Well i,ll be…that graph looks like a hockey stick.

bonbon
September 15, 2021 2:16 am

Maybe something to do with this :
https://www.telegraph.co.uk/business/2021/09/09/ireland-freezes-power-exports-uk-energy-costs-rocket-tenfold/
Unbelievably good article – does anyone read the Telegraph anymore?

Tom Abbott
Reply to  bonbon
September 15, 2021 5:50 am

I thank you, too, for the link.

My question to Griff and others who favor windmills is: How will adding more windmills to the electrical grid help this problem? The fact is it won’t help this problem, adding more windmills will just exaserbate this problem. I think you have reached Peak Windmill, Griff.

You should read the link, Griff.

Reply to  bonbon
September 15, 2021 8:04 am

Behind paywall, my Telegraph free trial ran out.

September 15, 2021 4:31 am

The EU will still prefer to freeze in the dark than to accept gas from their racial enemies to the east, especially via the satanic Nord-Stream 2

https://www.rt.com/business/534873-gas-europe-historic-high/

ResourceGuy
September 15, 2021 5:53 am

No wonder DRAX Group is adding more wood pellet mill projects. They are betting on policy disaster with clear cut NA forests.

ResourceGuy
September 15, 2021 6:15 am

Electricity price effects go beyond the household level….

Aluminum prices soar in new construction headacheAluminum prices have surged 47% this yearAluminum prices soar in new construction headache | Fox Business

Dave Andrews
Reply to  ResourceGuy
September 15, 2021 9:25 am

As the IEA pointed out in their report earlier this year (The Role of Critical Minerals in Clean Energy Transitions) EVs require SIX times more minerals than an ICE car.

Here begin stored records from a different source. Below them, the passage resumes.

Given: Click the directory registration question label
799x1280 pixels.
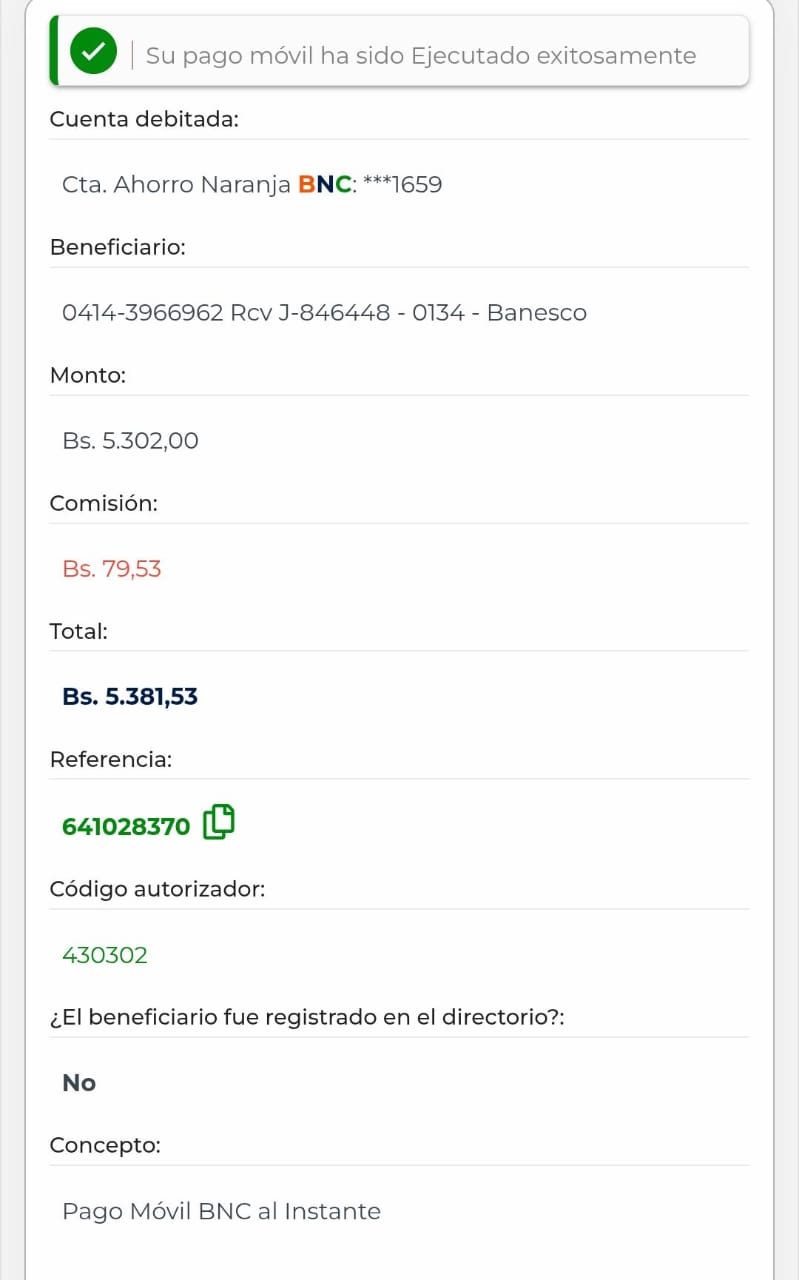Looking at the screenshot, I should [307, 1017].
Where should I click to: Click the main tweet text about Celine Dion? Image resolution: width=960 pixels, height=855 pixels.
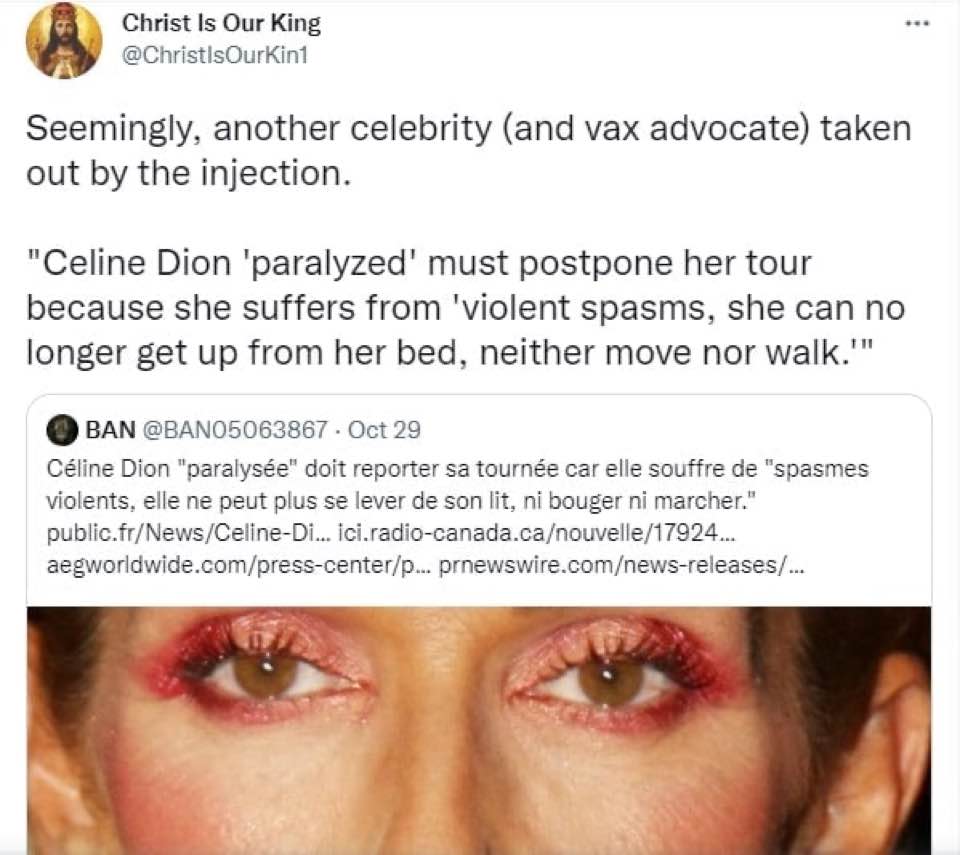click(x=468, y=240)
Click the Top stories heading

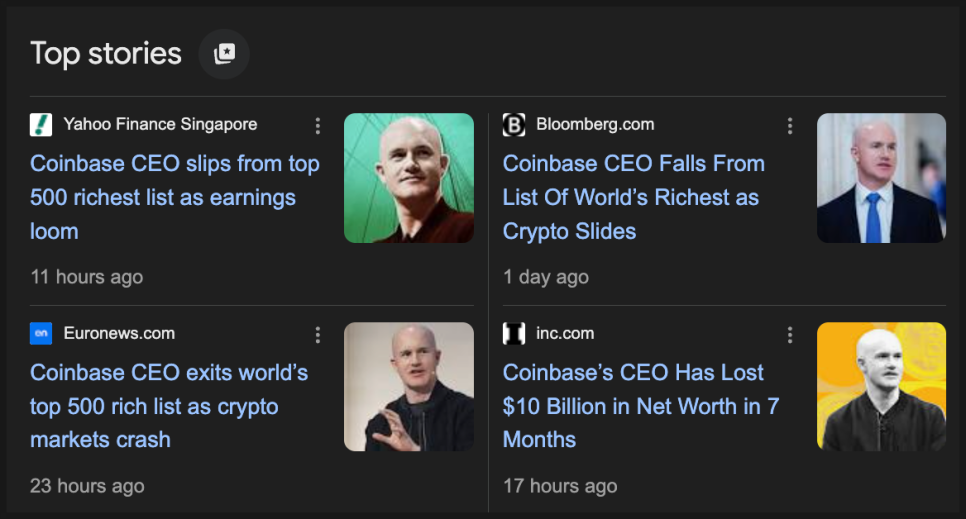[x=106, y=54]
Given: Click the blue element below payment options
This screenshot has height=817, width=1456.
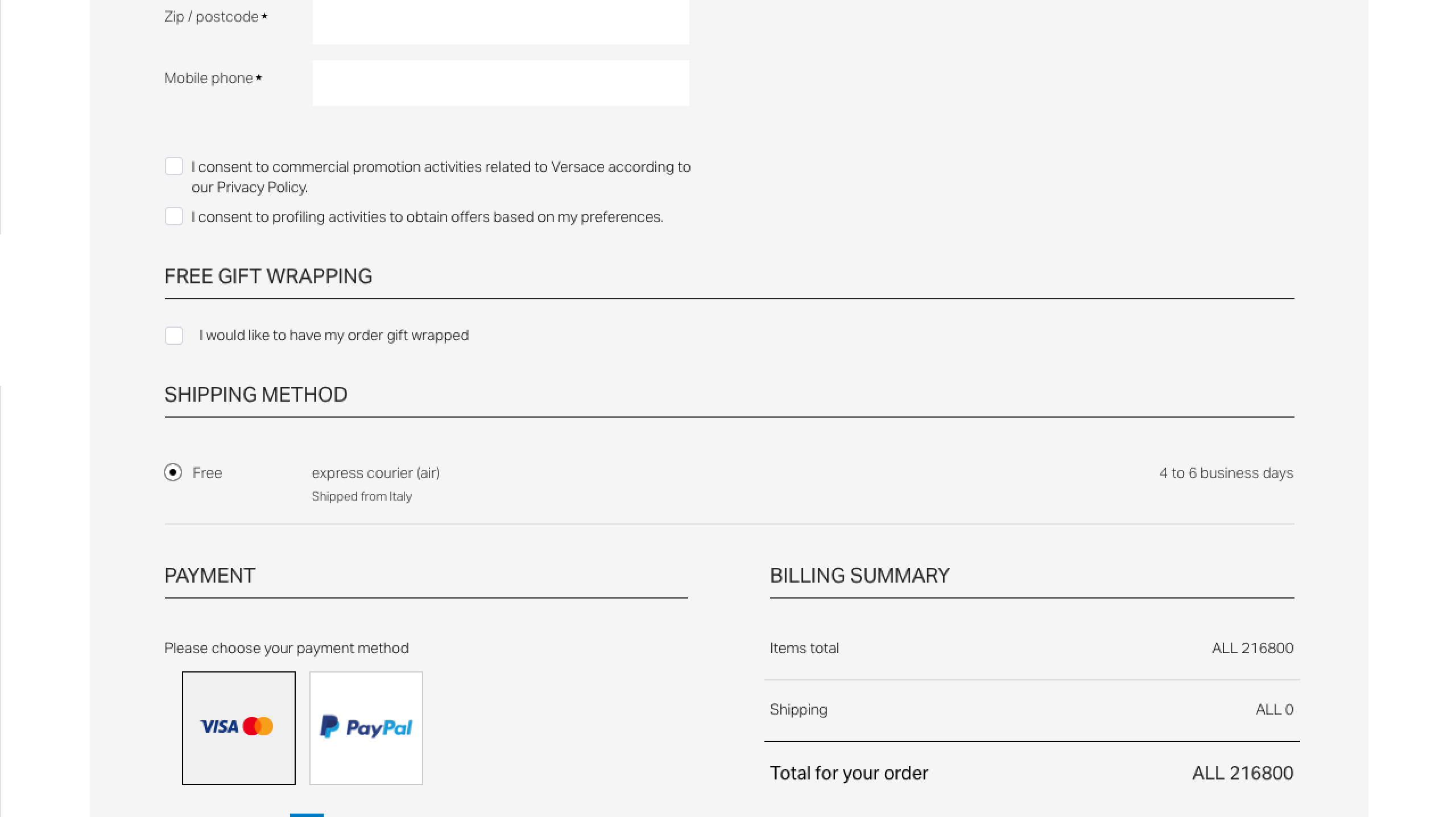Looking at the screenshot, I should click(307, 815).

The latter use around 40kgs of copper and manganese whilst EVs use up to 250+ kgs depending on the battery type – copper,lithium, nickel, manganese cobalt, Rare Earths and graphite.

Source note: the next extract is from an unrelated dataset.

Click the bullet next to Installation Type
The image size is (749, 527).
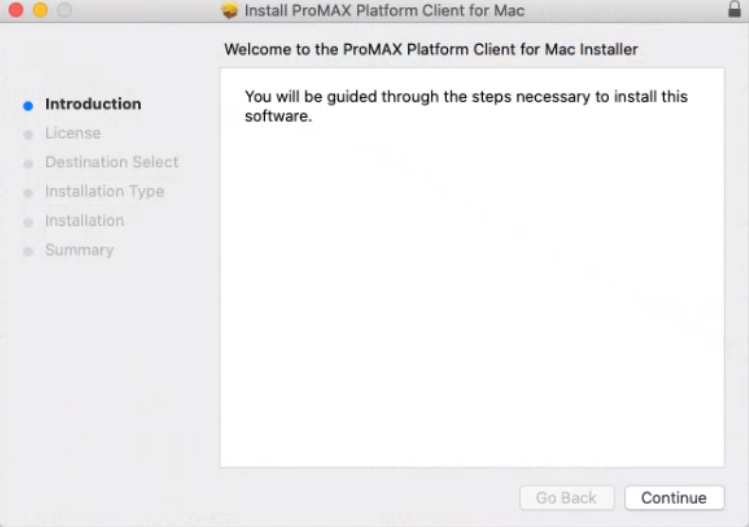[x=28, y=193]
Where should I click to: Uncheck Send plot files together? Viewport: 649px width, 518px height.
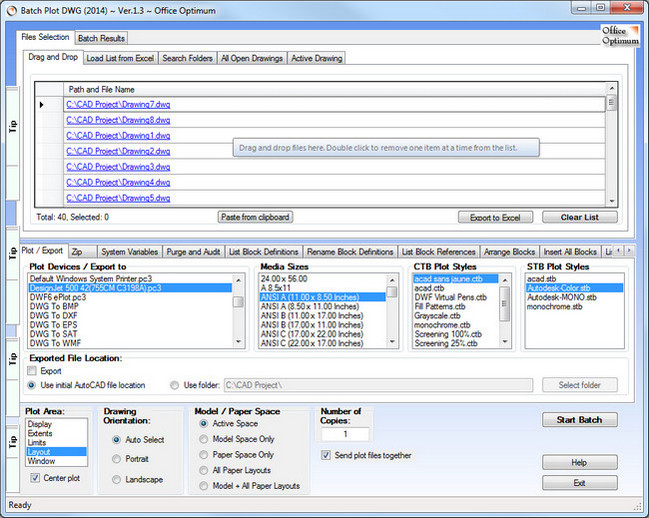[326, 455]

September 15, 2021 7:38 am

In today’s UK news, a fire at the Dover end of the cross-Channel connector has closed down imports of (nuclear-generated) electricity from France – not yet known how long this will last, but it’s regularly maxed out to keep UK lights on.
Also – and please do not read this if eating or drinking – it has been confirmed that Controllers will be able to switch off electric car recharge points if grid supplies are under pressure. Good luck to anyone relying on an all-electric car that can go nowhere because the battery’s still flat. But that is so-called ‘Smart’ energy in a nutshell – if you can control your domestic gadgets at a distance, so can almost anyone.

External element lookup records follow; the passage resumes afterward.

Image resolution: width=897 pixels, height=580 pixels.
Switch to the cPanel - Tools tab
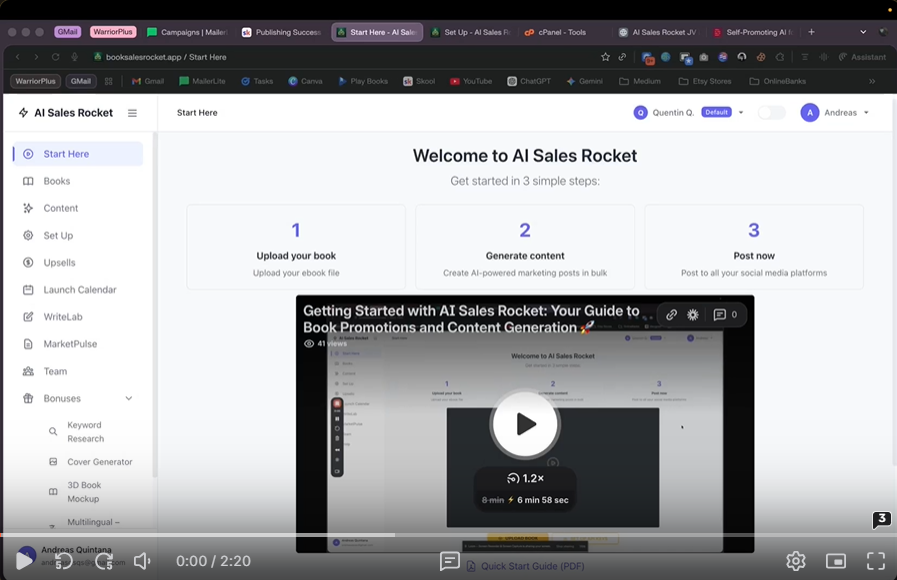561,32
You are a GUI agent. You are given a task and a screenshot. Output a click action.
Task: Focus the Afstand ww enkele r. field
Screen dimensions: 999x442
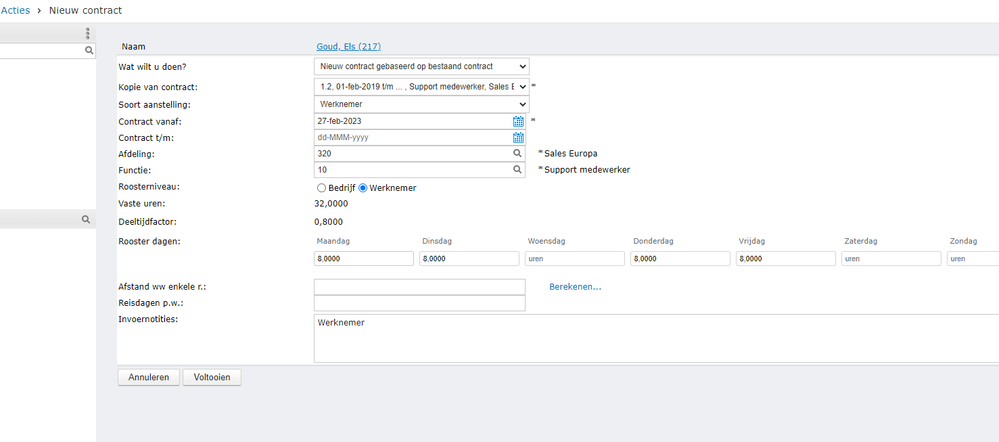pyautogui.click(x=419, y=287)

September 15, 2021 8:35 am

Simple choice:
Nordstream gas or freeze yer a55 !!

ResourceGuy
September 15, 2021 9:35 am

Fueling the crisis with more bad policy is going to make it much worse and make the blame game messaging that much harder………

Quartz logic (not)
Europe’s record power prices are a case for more renewables, not fewer (yahoo.com)

Charles Winston
September 15, 2021 10:57 am

If you accept that climate change will have the impact forecast for future weather conditions, then why would you invest in wind turbines when the wind conditions that support the viability of that investment may change rendering the investment worthless?

Chuck no longer in Houston
Reply to  Charles Winston
September 16, 2021 8:34 am

Exactly. If climate change is real (for the sake of argument) it would seem to be leading to less wind. Oh, the irony!